A terapia do assoalho pélvico também pode ser benéfica para mulheres que sentem dor nas relações sexuais e para aquelas que sofrem de vaginismo, que é a contração involuntária dos músculos da vagina que impedem que a mulher seja penetrada, seja por pênis, dedo ou até cotonete. A dificuldade de se chegar ao orgasmo é outro problema frequente e que também pode ser resolvido com os exercícios, esclarece Mirca.
Gravidez
De acordo com a especialista, no caso das grávidas, o fortalecimento do assoalho pélvico é ainda mais indicado porque facilita na hora do parto e previne a incontinência urinária.
— Nos nove meses de gravidez eu transformo a minha a minha estrutura para que meu bebê passe suavemente. A gente passa esse período com 50% a mais de sangue circulando e os hormônios vão lá em cima. Nós ficamos fofinhas, macias e molinhas justamente para parir.
Além de ajudar no parto, os exercícios de fortalecimento ajudam as grávidas após o nascimento do bebê, evitando a incontinência urinária, por exemplo. A disfunção é uma das reclamações mais comuns de mães, que liberam xixi em situações inusitadas, e o problema pode atingir também mulheres que passar por cesarianas, como no caso da jornalista e apresentadora Mariana Ferrão.
Mariana relatou que após um parto traumático, ela adquiriu incontinência urinária.
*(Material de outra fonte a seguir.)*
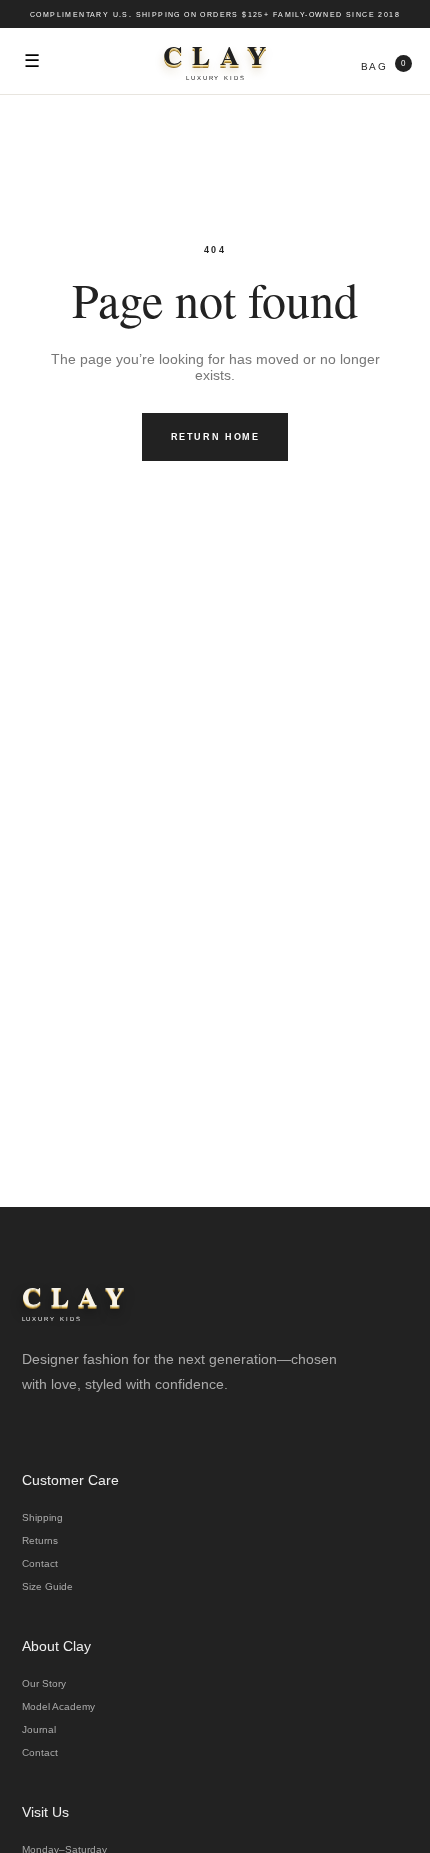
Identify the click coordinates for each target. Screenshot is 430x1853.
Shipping (42, 1517)
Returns (40, 1540)
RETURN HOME (215, 437)
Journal (39, 1729)
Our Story (44, 1683)
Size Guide (47, 1586)
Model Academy (58, 1706)
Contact (40, 1563)
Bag (383, 65)
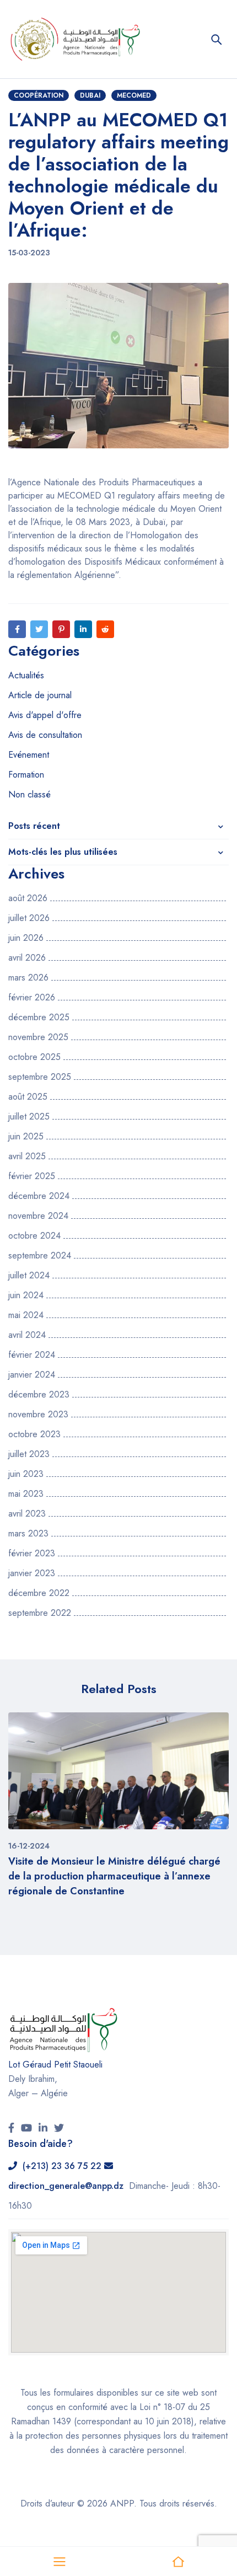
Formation (26, 774)
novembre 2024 (38, 1216)
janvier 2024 (31, 1374)
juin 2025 (26, 1136)
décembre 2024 (38, 1196)
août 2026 (27, 898)
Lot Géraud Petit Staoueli (55, 2064)
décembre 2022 (38, 1593)
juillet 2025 (29, 1116)
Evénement (28, 754)
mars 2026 (28, 977)
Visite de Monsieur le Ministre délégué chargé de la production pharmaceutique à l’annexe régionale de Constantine (114, 1876)
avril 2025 (27, 1156)
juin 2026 (26, 938)
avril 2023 (27, 1513)
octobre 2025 (34, 1057)
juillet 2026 (29, 918)
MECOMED (134, 95)
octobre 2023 (34, 1434)
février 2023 (31, 1553)
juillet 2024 (29, 1275)
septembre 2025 (39, 1077)
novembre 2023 (38, 1414)
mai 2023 (26, 1493)
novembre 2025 (38, 1037)
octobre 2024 (34, 1235)
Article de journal (40, 695)
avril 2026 (27, 957)
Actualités (26, 675)
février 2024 (31, 1355)
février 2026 (31, 997)
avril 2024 (27, 1335)
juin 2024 (26, 1295)
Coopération (38, 95)
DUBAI (90, 95)
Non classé (29, 794)
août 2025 (27, 1096)
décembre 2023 (38, 1394)
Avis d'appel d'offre (45, 715)
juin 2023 (26, 1474)
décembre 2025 (38, 1017)
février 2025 (31, 1176)
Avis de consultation (45, 735)
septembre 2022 (39, 1613)
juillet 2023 (29, 1454)
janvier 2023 (31, 1573)
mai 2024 (26, 1315)
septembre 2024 (39, 1255)
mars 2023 (28, 1533)
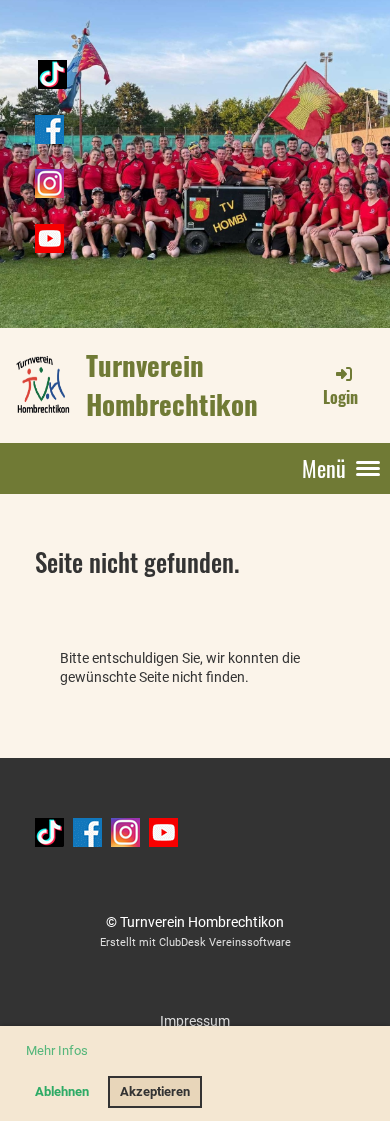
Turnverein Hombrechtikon (172, 384)
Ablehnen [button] (62, 1091)
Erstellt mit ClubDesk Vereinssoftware (195, 942)
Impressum (195, 1021)
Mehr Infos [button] (57, 1050)
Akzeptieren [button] (155, 1091)
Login (340, 397)
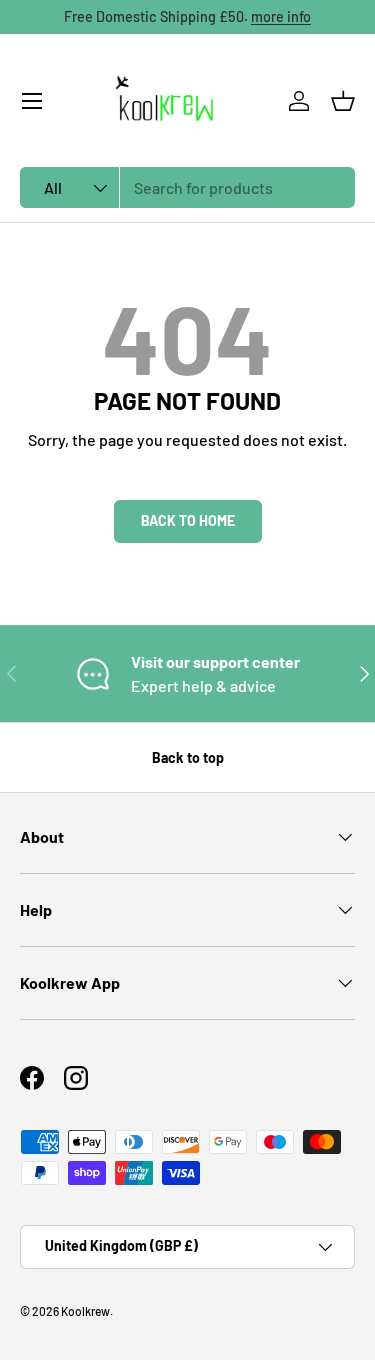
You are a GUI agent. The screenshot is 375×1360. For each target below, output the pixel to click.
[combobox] (187, 187)
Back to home (188, 520)
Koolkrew (85, 1311)
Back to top (188, 757)
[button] (343, 101)
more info (281, 16)
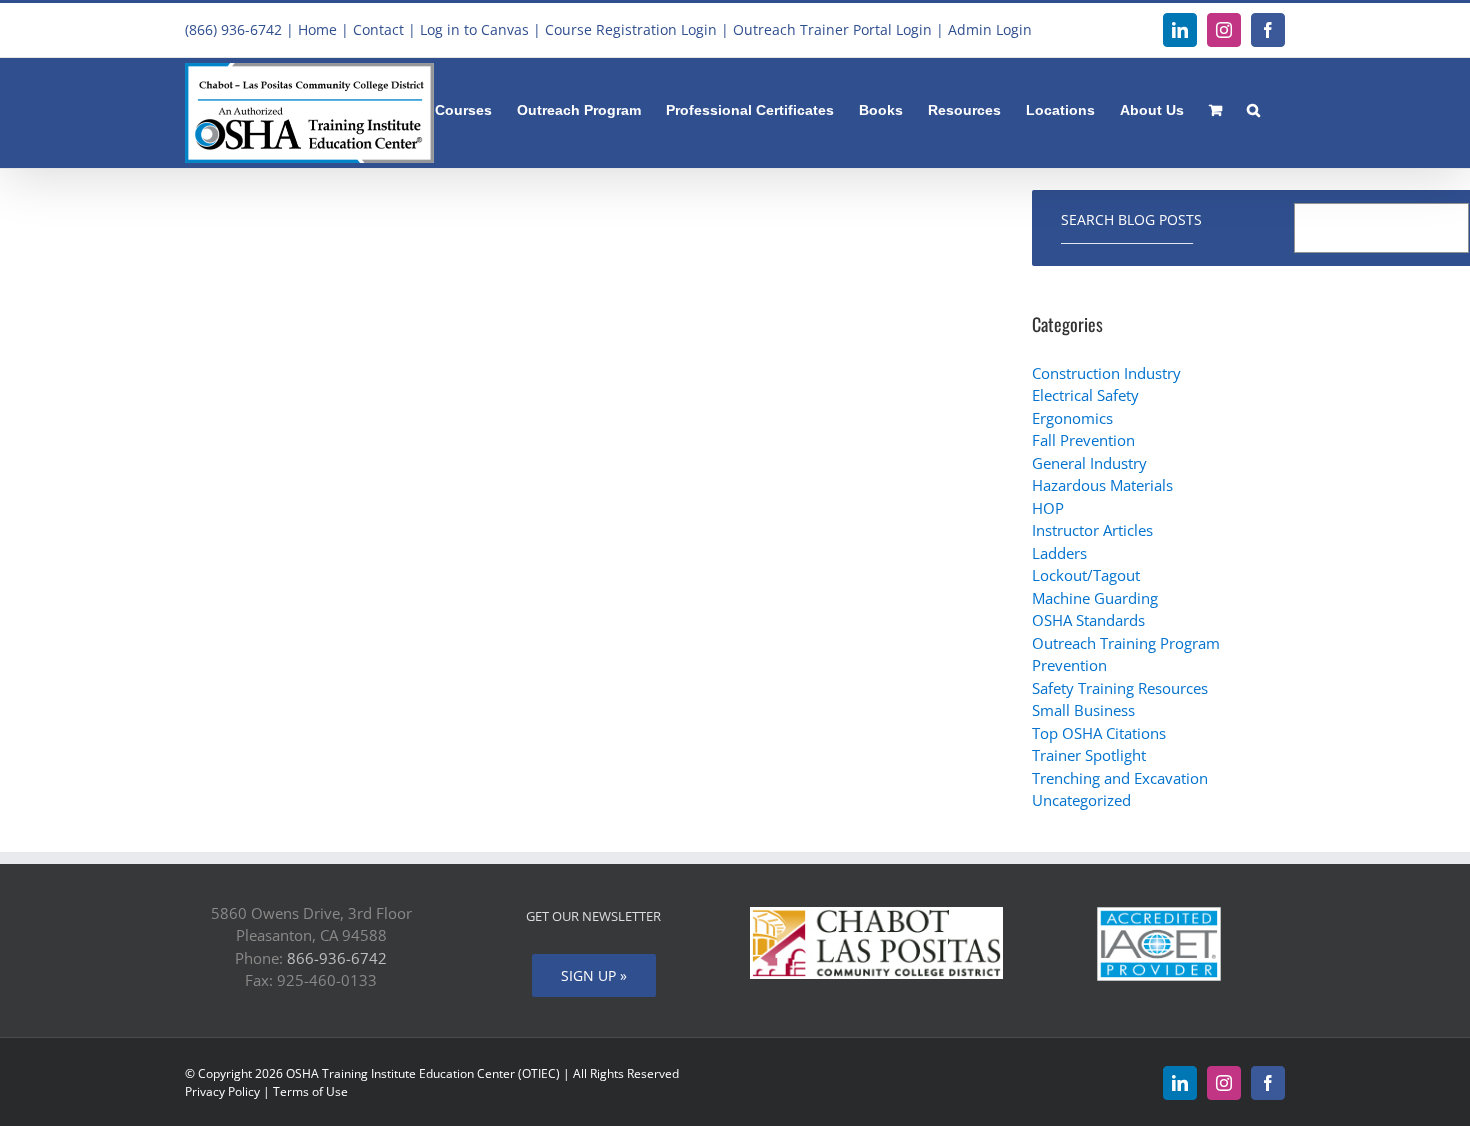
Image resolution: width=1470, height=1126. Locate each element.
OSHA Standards (1088, 620)
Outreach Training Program (1126, 643)
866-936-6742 (337, 958)
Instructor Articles (1092, 530)
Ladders (1059, 553)
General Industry (1089, 463)
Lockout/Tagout (1086, 575)
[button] (1253, 108)
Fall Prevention (1083, 440)
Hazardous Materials (1102, 485)
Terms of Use (310, 1091)
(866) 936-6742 (233, 29)
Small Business (1083, 710)
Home (317, 29)
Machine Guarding (1095, 598)
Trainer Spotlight (1089, 755)
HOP (1048, 508)
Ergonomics (1072, 418)
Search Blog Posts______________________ (1131, 228)
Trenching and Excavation (1120, 778)
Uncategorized (1081, 800)
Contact (378, 29)
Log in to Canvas (474, 29)
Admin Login (990, 29)
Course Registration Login (631, 29)
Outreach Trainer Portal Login (832, 29)
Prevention (1069, 665)
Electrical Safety (1085, 395)
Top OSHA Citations (1099, 733)
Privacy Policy (222, 1091)
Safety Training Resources (1120, 688)
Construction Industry (1106, 373)
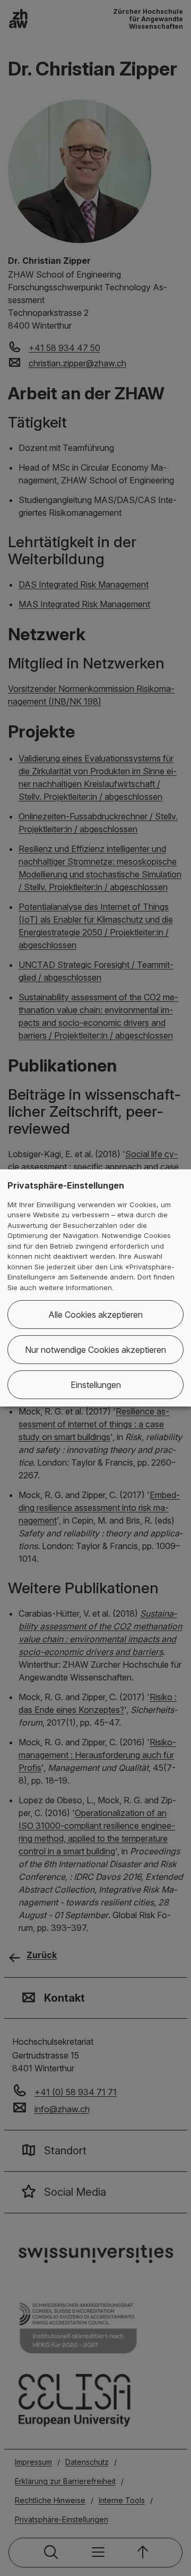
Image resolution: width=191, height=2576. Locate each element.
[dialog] (95, 1288)
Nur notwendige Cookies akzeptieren (95, 1349)
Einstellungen (96, 1384)
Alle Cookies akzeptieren (95, 1314)
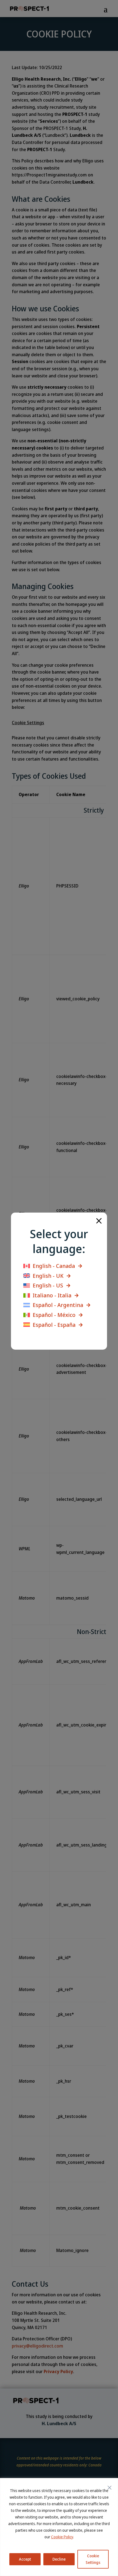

Para que a história não se repetisse, ela começou a fazer exercícios de fortalecimento pélvico com Mirca e conseguiu ter o tão sonhado parto normal na segunda gestação.
Ainda de acordo com a especialista, países como Dinamarca, Alemanha, Suíça, França e Espanha pagam o tratamento para mulheres reeducarem o assoalho pélvico após a gravidez.